#### Description of the task:
Carry on the article about car sales moving online during the coronavirus pandemic, starting right after its last sentence.

[Supplied passage Boundary: Start]

Auto Marketing Will Support The Digital Shift

car sales

In a time period dominated by retail sales declines, the hardest hit has been the automotive industry. While March retail sales dropped 8 percent overall, new cars dropped as much as 36.9 percent for some brands as dealerships were shut down due to concerns over the personal contact inherent in the auto sales process. Used cars suffered a similar fate amid the coronavirus pandemic. For the first 12 days of April they dropped tumbled 63 percent vs. 2019.

Online auto sales are the only game in town. That’s good news for consumers who shop for cars online, which they did at an 86 percent rate during 2019. But it’s an obstacle for dealers. A small percentage of car purchases were made online last year.

It would be understandable if the auto business simply waited this crisis out, but that’s not happening. For example, online car buying platform Shift has launched a series of aggressive moves aimed at keeping the business going during the crisis and perhaps setting the stage for an acceleration to digital car buying after the coronavirus crisis clears.

“When you look at the history of retailing you see that some goods and services lend themselves to the standardized experience and market disruption that you’ve seen from the Amazons of the world,” said Shift CEO Toby Russell. “Hard goods like cars are usually late to the game, But my hypothesis is that the current environment is accelerating the shift toward digital.”

[Supplied passage Boundary: End]
[Excerpted data Boundary: Start]

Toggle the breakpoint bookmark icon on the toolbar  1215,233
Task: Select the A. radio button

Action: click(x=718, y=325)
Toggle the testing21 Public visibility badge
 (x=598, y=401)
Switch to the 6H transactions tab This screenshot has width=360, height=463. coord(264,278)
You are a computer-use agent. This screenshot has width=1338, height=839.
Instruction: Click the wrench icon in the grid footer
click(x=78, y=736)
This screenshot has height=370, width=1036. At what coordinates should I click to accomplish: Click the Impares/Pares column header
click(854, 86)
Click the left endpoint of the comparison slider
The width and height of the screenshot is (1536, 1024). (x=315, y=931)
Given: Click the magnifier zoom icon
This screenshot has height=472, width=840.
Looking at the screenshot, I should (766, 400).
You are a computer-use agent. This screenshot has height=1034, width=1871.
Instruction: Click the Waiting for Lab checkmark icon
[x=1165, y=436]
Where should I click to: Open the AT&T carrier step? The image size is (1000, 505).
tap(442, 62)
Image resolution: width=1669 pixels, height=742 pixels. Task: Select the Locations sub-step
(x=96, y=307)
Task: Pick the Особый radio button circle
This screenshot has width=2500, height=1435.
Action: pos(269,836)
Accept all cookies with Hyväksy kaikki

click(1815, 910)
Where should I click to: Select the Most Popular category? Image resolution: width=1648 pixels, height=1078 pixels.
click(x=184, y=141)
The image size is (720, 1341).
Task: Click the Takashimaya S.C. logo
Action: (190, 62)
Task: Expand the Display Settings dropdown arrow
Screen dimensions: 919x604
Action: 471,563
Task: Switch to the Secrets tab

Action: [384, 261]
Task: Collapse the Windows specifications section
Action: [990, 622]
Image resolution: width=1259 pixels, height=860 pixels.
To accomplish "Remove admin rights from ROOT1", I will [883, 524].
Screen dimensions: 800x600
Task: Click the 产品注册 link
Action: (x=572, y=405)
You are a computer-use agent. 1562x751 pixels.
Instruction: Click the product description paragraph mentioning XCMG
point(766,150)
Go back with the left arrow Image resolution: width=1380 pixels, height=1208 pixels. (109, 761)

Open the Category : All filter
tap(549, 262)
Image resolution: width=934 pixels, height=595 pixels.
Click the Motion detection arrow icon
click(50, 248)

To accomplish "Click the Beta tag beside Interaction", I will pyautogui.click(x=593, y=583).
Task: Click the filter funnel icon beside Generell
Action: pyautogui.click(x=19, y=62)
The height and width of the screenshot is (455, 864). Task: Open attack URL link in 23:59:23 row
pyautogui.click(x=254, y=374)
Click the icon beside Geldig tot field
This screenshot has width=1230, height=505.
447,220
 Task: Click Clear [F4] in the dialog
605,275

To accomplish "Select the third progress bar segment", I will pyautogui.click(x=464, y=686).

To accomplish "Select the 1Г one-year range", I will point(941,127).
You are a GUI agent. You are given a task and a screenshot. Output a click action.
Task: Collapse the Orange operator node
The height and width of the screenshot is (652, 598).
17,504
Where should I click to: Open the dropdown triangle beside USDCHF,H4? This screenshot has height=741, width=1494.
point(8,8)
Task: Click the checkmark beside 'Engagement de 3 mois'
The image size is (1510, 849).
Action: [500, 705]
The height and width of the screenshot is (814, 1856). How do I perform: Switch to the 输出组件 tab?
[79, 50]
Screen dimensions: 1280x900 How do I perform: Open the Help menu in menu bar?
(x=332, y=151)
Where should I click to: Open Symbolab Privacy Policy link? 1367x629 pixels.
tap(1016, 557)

[Excerpted data Boundary: End]

#### Written response:
Although he was extremely concerned about business volume at the beginning of the crisis, Russell says Shift’s online sales rate has doubled since the COVID-19 crisis started. Its pre-crisis business model consisted of car dealerships and holding lots called hubs, where consumers could check out cars that they’ve already researched. It also operated a concierge service where a car could be driven to a prospective buyer’s home and test driven with the option for purchase from the concierge.

Shift has adapted its model to deal with the COVID-19 pandemic. Last week it announced that it is offering its proprietary software solutions to a limited number of dealership groups that have multiple stores shut down or operations significantly impacted by the nationwide social distancing orders.

“Lack of fully digital transaction capabilities remains a barrier for many dealerships seeking to continue serving their customers, and to potential car buyers who want to purchase a vehicle but are afraid to do so because they can’t do so in a contactless manner,” says Russell. “While some dealerships are able to list their inventory online, few, if any, have the capability to facilitate a fully digital transaction, and even fewer have a way to offer test drives to customers in an environment when stores are either closed or customers are unwilling to go to them.”

Second, it announced a special pricing program for essential California workers who need to travel during the crisis. That kind of flexibility will be critical if the business is to make up lost ground after the crisis passes. Because, post-coronavirus, automotive marketing within the auto industry will most likely change in the following three ways:

First, there will be an acceleration of the shift to digital shopping and purchasing. With the auto business changing its “last mile” of the purchase journey, car companies and car dealers will heavy up on driving consumers to an online purchase. “Even if someone doesn’t buy a car online, they are researching that purchase online,” said Russell. “Consumers will come out of this crisis with an adaptation toward online ordering much more than they did before.”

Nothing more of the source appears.